A recent survey tells us that more than 90% of American Jews are “concerned” about antisemitism, and almost half of them have experienced it either directly, or “through family or friends.” I wondered if things were better or worse for Jews than when I grew up, and I can’t say. I was born during WWII and my youth and young adulthood in the 1950s, 60s, and 70s in the USA don’t provide an answer. My American-born parents were completely secular, and although their circle of friends was almost entirely made up of Jews (even when we lived in a non-Jewish neighborhood of the New York suburbs), they were not especially concerned with “Jewish” issues. The conversation at the dinner table was more likely to revolve around social activities than politics, and even when it did turn to politics, Jewishness rarely came into it.
So I wasn’t looking for antisemitism and I didn’t find it. Looking back, I can speculate that some of the kids that picked on me, or the girls that wouldn’t go out with me, or people that seemed to dislike me for no clear reason, or, later, failed to hire me, did so out of anti-Jewish feeling, but at the time it was just the way things worked. You win some and you lose some. I remember that I got along with the Italian kids in the neighborhood better than the Irish ones, but I was not aware then that the priest at the Irish parish gave anti-Jewish sermons at Eastertime.
Antisemitism then was everywhere and nowhere. I know that some Jewish kids were called “dirty Jew,” but this didn’t happen to me. I knew about the Holocaust – my grandparents, immigrants from Russia, talked about it even if my parents didn’t – but that might have happened on Mars in prehistoric times. In 1950, five years after the liberation of the concentration camps, my major concern was the unfairness of the fact that I did not own a baseball card of Phil Rizzuto.

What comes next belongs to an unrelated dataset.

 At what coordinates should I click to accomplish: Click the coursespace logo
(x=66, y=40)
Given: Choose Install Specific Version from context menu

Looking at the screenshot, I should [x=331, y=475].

I don’t think the media then invested a lot of words in discussing racism or antisemitism, compared to today’s obsessive interest in these things (at least, the Jewish media is interested in antisemitism). So I think the idea that there is a “surge of antisemitism” in America today is unproven. But we can say that there have been several important recent developments in the evolution of American antisemitism.
One is a result of the KGB’s anti-Israel offensive that began in the 1960s, which brought together traditional European and Muslim antisemitism, and introduced the false but effective idea that Zionism is racism. In one blow, Jews, who had been in the forefront of movements for civil rights and anti-colonialism, became the enemies of all “progressive” movements. Even more momentum came from the Durban conference in 2001 in which Israel was directly identified as the epitome of colonialism and apartheid. So the American Left switched from opposing antisemitism as a kind of racism, to embracing anti-Zionism (which is essentially another form of antisemitism).
Another is the identification of Jews with anti-black racism. This seems to have come about for various reasons, among them being the ideology of the black Muslim movement, personified by Louis Farrakhan. The popular racist “antiracism” movement found the Jews an easily identifiable element in the white power structure that they see as opposing their goals. Ideologues like Leonard Jeffries, argued ahistorically that the slave trade was financed by “rich Jews,” and that the Jews who controlled Hollywood conspired to denigrate blacks. His ideas got a lot of traction with those who were looking for someone to blame.
In any event, these newer expressions of antisemitism have raised the profile of Jew-hatred. The amplification factor provided by social media has also worked to spread and intensify the phenomenon.
The recent hostage incident in a Texas synagogue displays a mixture of modern antisemitic memetic DNA. Malik Faisal Akram, a Muslim of Pakistani origin, seems to have believed in the “Jewish power” myth popularized by the nineteenth-century European Protocols of the Elders of Zion, which found fertile soil among Muslims (e.g., the Hamas Covenant copied parts of the Protocols word for word). He apparently thought that all-powerful Jews could arrange for the release of convicted terrorist Aafia Siddiqui from federal prison in nearby Fort Worth, and called a New York rabbi whom he believed had particular influence.
The extreme right-wing form of antisemitism shares some of the same myths as the extreme left-wing type. Robert Bowers, who murdered 11 Jews at a synagogue in Pittsburgh in 2018, claimed that he did it because that synagogue supported HIAS – an organization that facilitates immigration to the US, including immigrants from Muslim countries, who Bowers said “kill our people.” Ironically, HIAS stands for “Hebrew Immigrant Aid Society,” a group originally formed to resettle Holocaust survivors after the war, which has since recast itself to aid all refugees – which today generally means Muslims from Afghanistan, Syria, and so on. Bowers imagined a widespread plot by powerful Jews to replace the white race in America with Muslims and other third-world peoples.
Whether or not it is true that more Americans hold antisemitic views than in the past, my guess is that American Jews are right to be concerned, because the fragmentation and disintegration of American society that is occurring now has released numerous demons, including antisemitic ones – and they are increasingly violent demons.
On the other hand, another Holocaust, this time in America, is very unlikely. That would require a singleness of purpose that is the opposite of the flying apart that seems to be in America’s future.